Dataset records
□ □ □ □ □ □ □

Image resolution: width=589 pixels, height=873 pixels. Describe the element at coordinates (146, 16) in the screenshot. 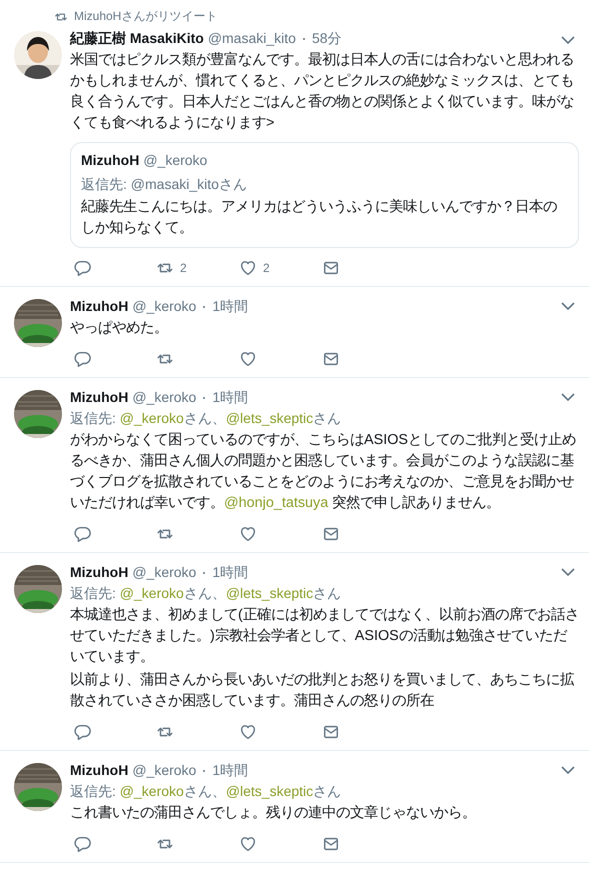

I see `retweet-notice: MizuhoHさんがリツイート` at that location.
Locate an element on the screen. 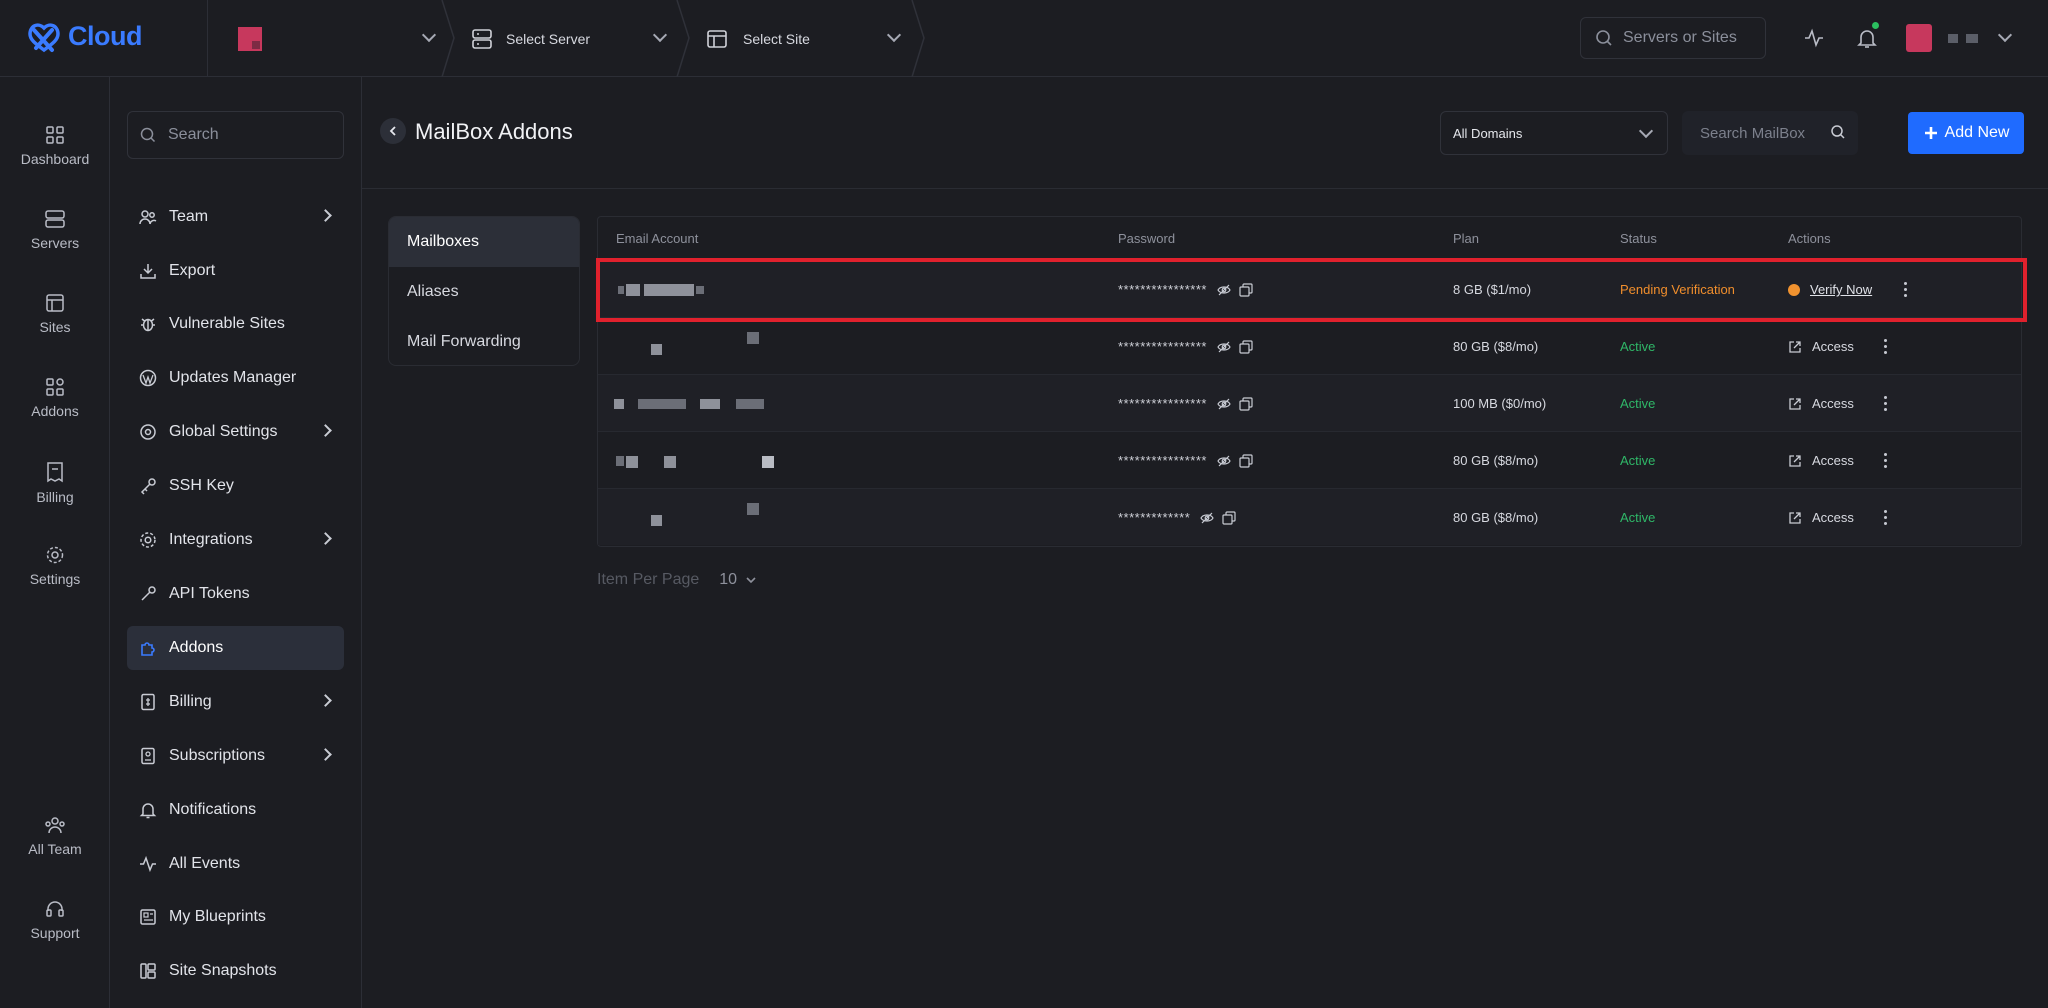 This screenshot has width=2048, height=1008. rail-label: Sites is located at coordinates (55, 327).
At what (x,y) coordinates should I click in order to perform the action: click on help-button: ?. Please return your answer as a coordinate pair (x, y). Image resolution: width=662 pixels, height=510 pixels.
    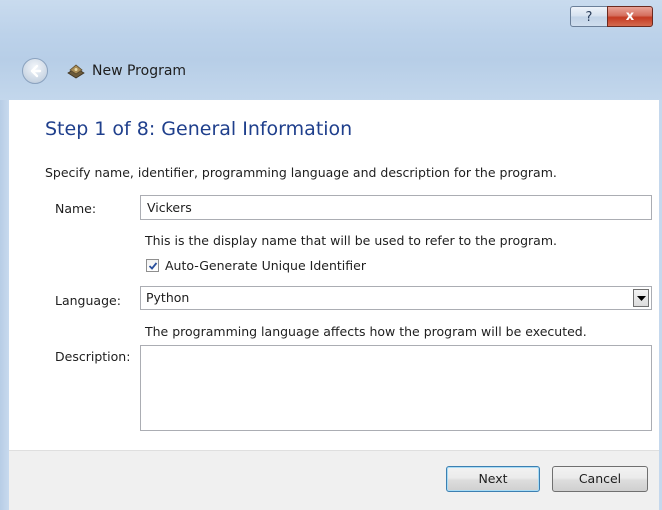
    Looking at the image, I should click on (589, 16).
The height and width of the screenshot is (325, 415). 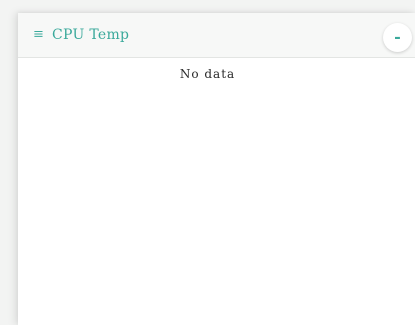 I want to click on menu-icon: ≡, so click(x=38, y=35).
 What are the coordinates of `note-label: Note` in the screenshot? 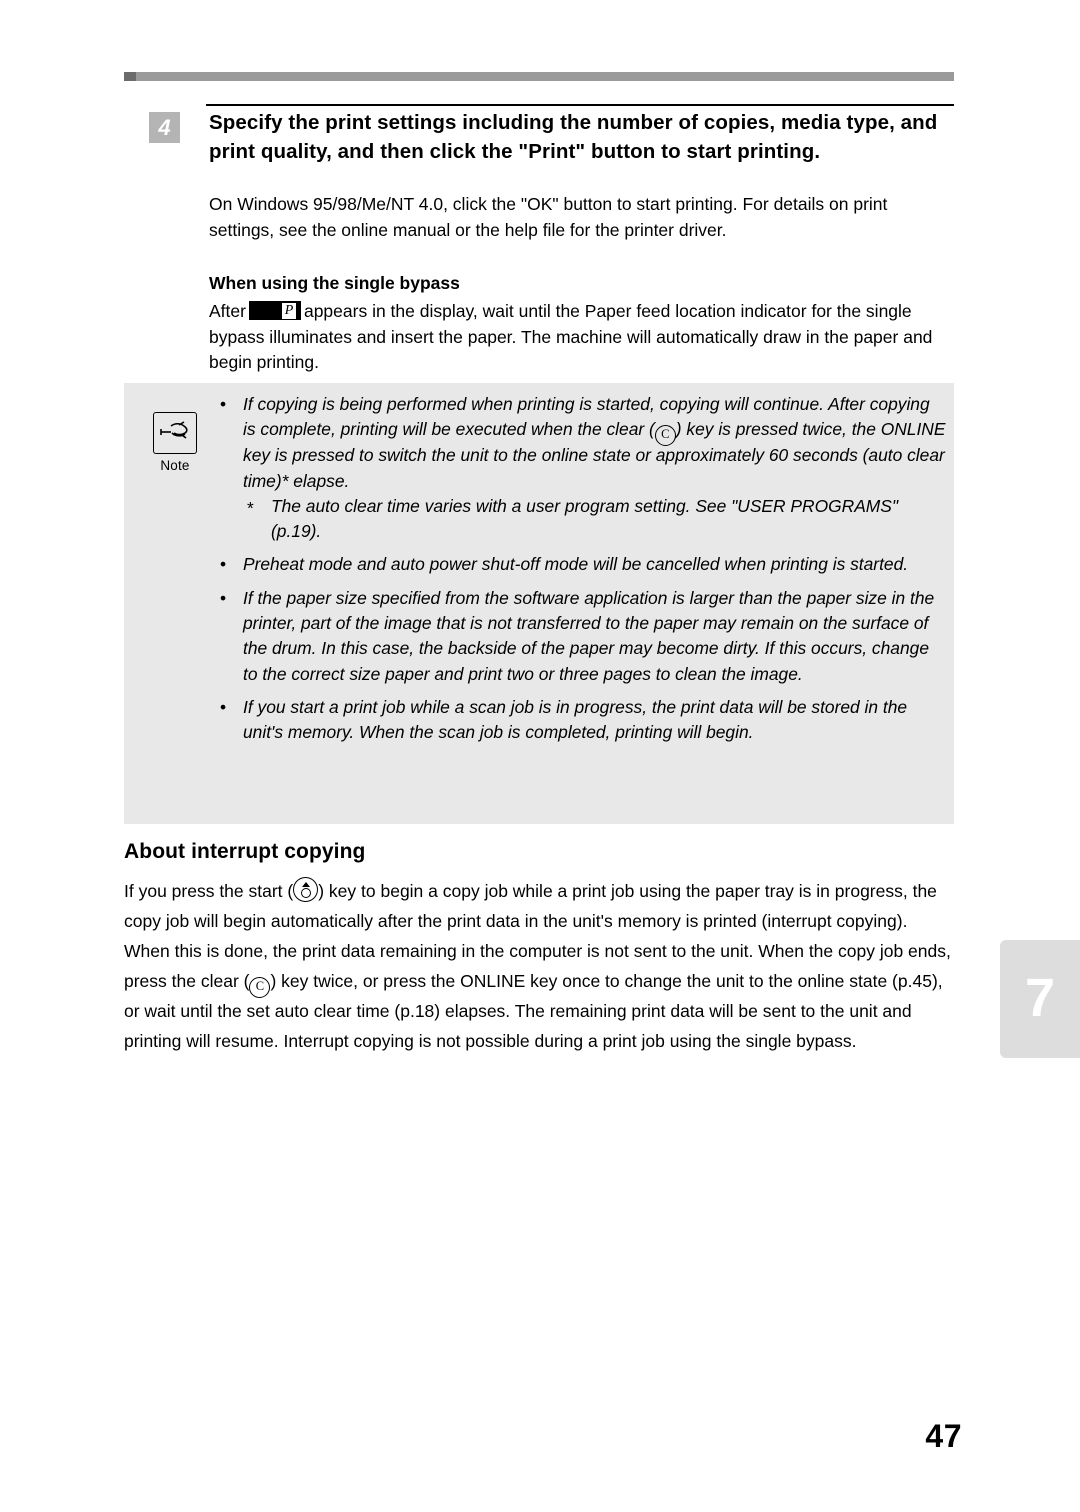 It's located at (175, 466).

□ □ □ □ □ □ □

• [Problem details]: Rewrite the records from the line containing "At what (x,y)" through the line containing "Looking at the", inclusive, with "help-button" changed to "info-button" and everything else kept the same. Omit the pictures.

• [Result of the task]:
At what (x,y) coordinates should I click in order to perform the action: click on info-button: ?. Please return your answer as a coordinate pair (x, y). Image resolution: width=662 pixels, height=510 pixels.
    Looking at the image, I should click on (589, 16).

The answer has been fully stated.